Dear folks:
I just finished a game of volleyball and in this weather that’s pretty strenuous. Now I smell like a goat and will have to take a bath in a Japanese tub that we found. Our water supply for bathing and washing clothes is mostly rainwater. Almost every shack has a barrel with a drain pipe stock in the top. The day before yesterday I was out with the major and we pretty well covered all the island in his jeep. In one area at the southern end of the island we went into some of the caves where the Japs hid out when the Jig was up. There are still plenty of them there and only yesterday 64 were taken prison. We went into one large cave that had been hit with a big naval shell and we estimated there was between sixty or seventy dead ones there. In another we found two who had hanged themselves and their headless bodies were leaned against the wall and their heads still hanging on the wire. But a little time in those places and the stench nearly knocks you out, so we didn’t stick around long.
I was scheduled to see Dick last Sunday on Saipan. I was going to fly over but I couldn’t get away. Don’t know whether I will see him again or not. I wasn’t going to mention this but now that he is well and the same as ever again, I guess it’s all right. On August the 5th he was injured when a Jap grenade went off near him and he got about a half dozen pieces in his legs and feet and back. He was sent to the hospital, and when I first got news about it I flew over to see him. When I got there he was getting along fine and able to walk in the chow line. He wouldn’t let me tell you about it and so I didn’t write anything, but he wasn’t seriously hurt so I thought is was all right. He was in the hospital until about the 11th or 12th and then released. He was a little shaken and damn glad to see me, but I assure you he is as fine as ever and the injury will have no effect whatsoever upon him. Undoubtedly he will be awarded the Purple Heart and maybe he has it by now. He will have plenty to tell you when he gets back. But please don’t worry for he is in the best of health.

→ Tasks to carry out:
**1)** According to the letter, on what date was Dick injured by a grenade?
**2)** Write the next part of the letter, continuing after its final sentence.

→ Supplied data:
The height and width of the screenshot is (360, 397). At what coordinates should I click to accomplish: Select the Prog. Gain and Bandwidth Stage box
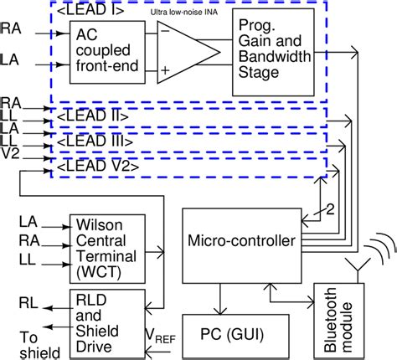click(280, 49)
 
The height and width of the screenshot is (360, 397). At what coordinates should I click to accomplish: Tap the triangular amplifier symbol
click(187, 52)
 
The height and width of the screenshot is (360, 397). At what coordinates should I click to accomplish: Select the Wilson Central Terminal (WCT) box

→ Answers for this exercise:
**1)** August 5th

**2)**
Now that the 2nd class mail has begun to catch up I have papers and magazines all over the place. The box of seeds came the day before yesterday and in good shape and now I can sit around and munch them when mealtime seems a long way off. Danny Gettman brings in armloads of Star Heralds and it’s a job to read all of them, but I don’t mind it. Jack Conklin and I swapped news and he told me Mildred Roberts was getting a divorce—How did it last as long as it did? He had a lot of other news and it’s all interesting. I haven’t received a letter from you for about a week now, but I suppose it will come in with a rush someday. Jack read me a few of his letters and in all of them everyone back there seems very optimistic and sees a bright future for the end of the war. I hope they don’t get too optimistic because there’s a long way to go yet, but everything does look pretty good on the whole.
Well I think I better stop and get ready to crawl in. I hope this letter doesn’t startle you and you won’t worry about Dick, because in all honesty he is fine. Yesterday two fellows left on furlough to the states and I would have given them two hundred dollars for their papers but I don’t think they would bat an eye at that price. I couldn’t blame them. Don’t get your hopes up about me getting back for the quota is so small it’s almost nothing and is more like dangling a piece of meat in front of a dog just to keep him going. Maybe the rotation plan will treat me better although that’s a year away yet. Well that’s enough for tonight, so I’ll just go to bed and think about all of you like I’ve done for a long time now.